Three Spaniards got to the edge of the camp, where Col. Jose Campina, the Cuban guide, fired upon them. They turned and ran helter-skelter down the hills.

It was during this assault that Assistant Surgeon Gibbs was killed. He was shot in the head in front of his own tent. He fell into the arms of Private Sullivan and both dropped. A second bullet threw dust in their faces. Surgeon Gibbs lived ten minutes, but did not regain consciousness.

Firing was kept up by small squads of Spaniards. The marines had lain upon their arms, and some of them, worn out with the fatigue of two days of labor and fighting almost without rest, had fallen asleep. At dawn all were aroused in anticipation of a second assault, but one was not made.

When daylight made it possible to use field guns three twelve-pounders opened upon the few Spaniards then visible, who fled.

Our men behaved well and are praised by their officers. The great majority of them had never before been under fire, and though a night attack is especially trying not one of them flinched.

They themselves give credit for courage to the Spaniards, whom they express a desire to meet again.

It is thought that most of the attacking party were guerillas.

It is not known how large the force of Spaniards were. They are said to be 3,000 strong in the vicinity of Guantanamo.

Three hundred Cubans were expected to occupy today the point opposite the camp.

Dr. John Blair Gibbs, who was killed at Guantanamo harbor, was known in New York.

His friends here say that he was highly courageous. He was forty years old, of medium height and strongly built.

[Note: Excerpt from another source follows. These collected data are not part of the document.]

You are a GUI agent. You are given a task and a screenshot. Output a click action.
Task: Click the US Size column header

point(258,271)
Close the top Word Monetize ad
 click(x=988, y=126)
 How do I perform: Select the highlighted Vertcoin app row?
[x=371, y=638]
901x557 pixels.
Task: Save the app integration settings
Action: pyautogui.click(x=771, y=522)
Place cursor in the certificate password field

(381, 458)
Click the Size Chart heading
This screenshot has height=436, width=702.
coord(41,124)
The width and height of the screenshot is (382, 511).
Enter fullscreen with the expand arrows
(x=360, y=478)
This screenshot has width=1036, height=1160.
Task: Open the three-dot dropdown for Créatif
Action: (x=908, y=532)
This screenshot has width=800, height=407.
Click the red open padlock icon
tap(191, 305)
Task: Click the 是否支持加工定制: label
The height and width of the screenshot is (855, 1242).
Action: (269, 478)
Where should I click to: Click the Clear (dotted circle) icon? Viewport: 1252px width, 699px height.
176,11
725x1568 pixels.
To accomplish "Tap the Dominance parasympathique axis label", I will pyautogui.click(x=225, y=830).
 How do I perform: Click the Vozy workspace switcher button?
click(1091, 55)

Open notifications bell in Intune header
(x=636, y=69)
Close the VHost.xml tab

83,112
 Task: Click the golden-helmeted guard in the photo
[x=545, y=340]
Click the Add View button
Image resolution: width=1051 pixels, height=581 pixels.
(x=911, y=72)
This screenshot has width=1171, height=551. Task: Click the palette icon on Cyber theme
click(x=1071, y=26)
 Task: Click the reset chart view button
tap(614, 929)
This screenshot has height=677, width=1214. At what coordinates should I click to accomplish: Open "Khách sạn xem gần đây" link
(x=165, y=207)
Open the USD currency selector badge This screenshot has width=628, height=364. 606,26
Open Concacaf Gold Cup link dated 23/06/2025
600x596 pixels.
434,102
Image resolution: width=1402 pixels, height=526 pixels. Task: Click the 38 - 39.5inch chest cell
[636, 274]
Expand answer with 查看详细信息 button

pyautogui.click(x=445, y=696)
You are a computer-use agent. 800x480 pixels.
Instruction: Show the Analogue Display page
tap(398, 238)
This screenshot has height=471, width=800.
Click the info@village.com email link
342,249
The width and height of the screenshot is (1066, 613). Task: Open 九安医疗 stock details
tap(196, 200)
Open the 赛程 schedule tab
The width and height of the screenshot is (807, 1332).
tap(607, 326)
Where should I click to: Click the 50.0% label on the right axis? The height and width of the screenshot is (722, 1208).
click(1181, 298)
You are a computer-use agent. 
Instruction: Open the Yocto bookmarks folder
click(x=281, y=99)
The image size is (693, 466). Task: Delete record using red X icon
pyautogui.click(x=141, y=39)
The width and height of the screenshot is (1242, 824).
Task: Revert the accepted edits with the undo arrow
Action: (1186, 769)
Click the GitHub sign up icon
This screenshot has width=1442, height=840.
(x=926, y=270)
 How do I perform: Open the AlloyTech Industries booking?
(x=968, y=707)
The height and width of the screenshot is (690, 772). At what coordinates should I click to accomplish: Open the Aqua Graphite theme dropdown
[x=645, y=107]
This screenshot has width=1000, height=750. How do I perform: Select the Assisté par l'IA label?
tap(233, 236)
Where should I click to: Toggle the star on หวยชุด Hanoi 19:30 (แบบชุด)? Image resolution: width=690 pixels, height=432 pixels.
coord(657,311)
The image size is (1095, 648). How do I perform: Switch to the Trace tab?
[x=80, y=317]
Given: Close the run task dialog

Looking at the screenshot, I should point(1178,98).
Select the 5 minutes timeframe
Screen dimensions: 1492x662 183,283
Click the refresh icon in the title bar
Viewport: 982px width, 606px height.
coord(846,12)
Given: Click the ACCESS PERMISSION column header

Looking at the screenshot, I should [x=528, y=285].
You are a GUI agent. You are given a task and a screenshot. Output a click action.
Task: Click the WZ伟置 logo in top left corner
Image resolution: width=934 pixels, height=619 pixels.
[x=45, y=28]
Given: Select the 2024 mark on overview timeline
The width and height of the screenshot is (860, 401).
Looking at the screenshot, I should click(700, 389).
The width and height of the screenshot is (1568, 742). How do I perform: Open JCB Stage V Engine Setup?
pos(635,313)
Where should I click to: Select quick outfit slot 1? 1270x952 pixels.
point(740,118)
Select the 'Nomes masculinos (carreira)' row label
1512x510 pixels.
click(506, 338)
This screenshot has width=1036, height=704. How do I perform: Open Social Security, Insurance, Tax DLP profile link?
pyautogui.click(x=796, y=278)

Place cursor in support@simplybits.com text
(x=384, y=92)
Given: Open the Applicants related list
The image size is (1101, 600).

When war was imminent he was one of the first to offer his services to the government. Two months ago he was ordered to the Surgeon-General of the Navy at Washington, and his friends understood he was appointed acting Assistant Surgeon. Later he was ordered to the transport Panther.

Dr. Gibbs had been practicing in this city for four years. He was in partnership with Dr. Parker Syms, at No. 60 West Forty-seventh Street. He had marked ability in his profession.

He came of two old Virginia families, the Blairs and the Gibbses. His father is dead, his mother is in Virginia, his brother lives at Altoona, Pa., and a cousin, Mrs. Roosevelt, in this city.

Dr. Gibbs was graduated from Rutgers College in 1878, and was a member of the University Club, the Southern Society and the Rutgers Alumni Association.